I want to calculate the average order of $\frac{\sigma_1(n)}{\sigma_0(n)}.$ I know that for every $e\gt0$,$$f(x):=\sum_{1\le n\le x}\frac{\sigma_1(n)}{\sigma_0(n)}=o(x^{2-e})$$ I wonder if it's true that $$f(x)\sim{\frac{x^2}2\frac{\log\log(x)}{\log(x)}}.$$

Answer 1

No, $$f(x)\sim c\frac{x^2}{\sqrt{\log x}}$$ for some constant $c$. See here.

Answer 2

I don't know what you $\sigma_k$ means. If $\sigma_k(n)$ is defined as $\sum_{d|n}d^k$. Perron's formula givs the asymptotic formula.

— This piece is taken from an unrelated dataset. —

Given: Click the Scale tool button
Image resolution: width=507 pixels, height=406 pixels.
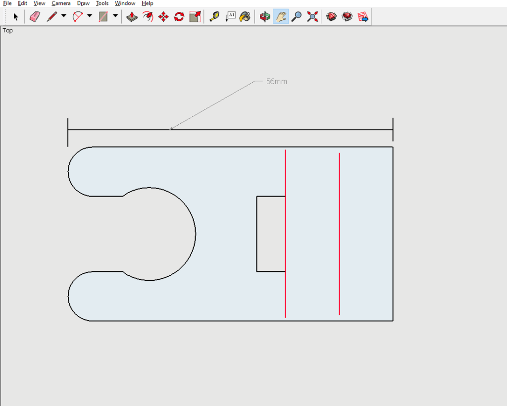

Particularly the L-function, $L(s)$ say, associated to $f(x)$ is $$L(s)=\sum_{n\geq 1}\frac{\sigma_1(n)}{\sigma_0(n)n^s}=\sum_{d\geq 1}\frac{1}{d^{s-1}} \sum_{m\geq 1}\frac{1}{\tau(dm)m^s}=\prod_{p}\Big\{\sum_{\alpha\geq 0,\beta\geq 0}\frac{1}{(\alpha+\beta+1)p^{\alpha(s-1)+\beta s}}\Big\}.$$ The sum in the bracket is $1+\frac{1}{2p^s}+\frac{1}{2p^{s-1}}+\frac{1}{3p^{2s-1}}+\frac{1}{4p^{3s-1}}+\cdots.$ We can see $L(s)$ is convergent absolutely for $\Re s>2$. (we can see when $s=2$, $\alpha(s-1)+\beta s=1$ iff $\alpha=1,\beta=0$.) Thus the dominant for the asymptotic formula is given by the residue at $s=2$. Write $L(s)=\zeta^{1/2}(s-1)U(s),$ where $U(s)$ is convergent absolutely for $\Re s>2-\epsilon$, any $\epsilon>0$. The residue at $s=2$ is a little more complicated, by some computation involving in complex analysis.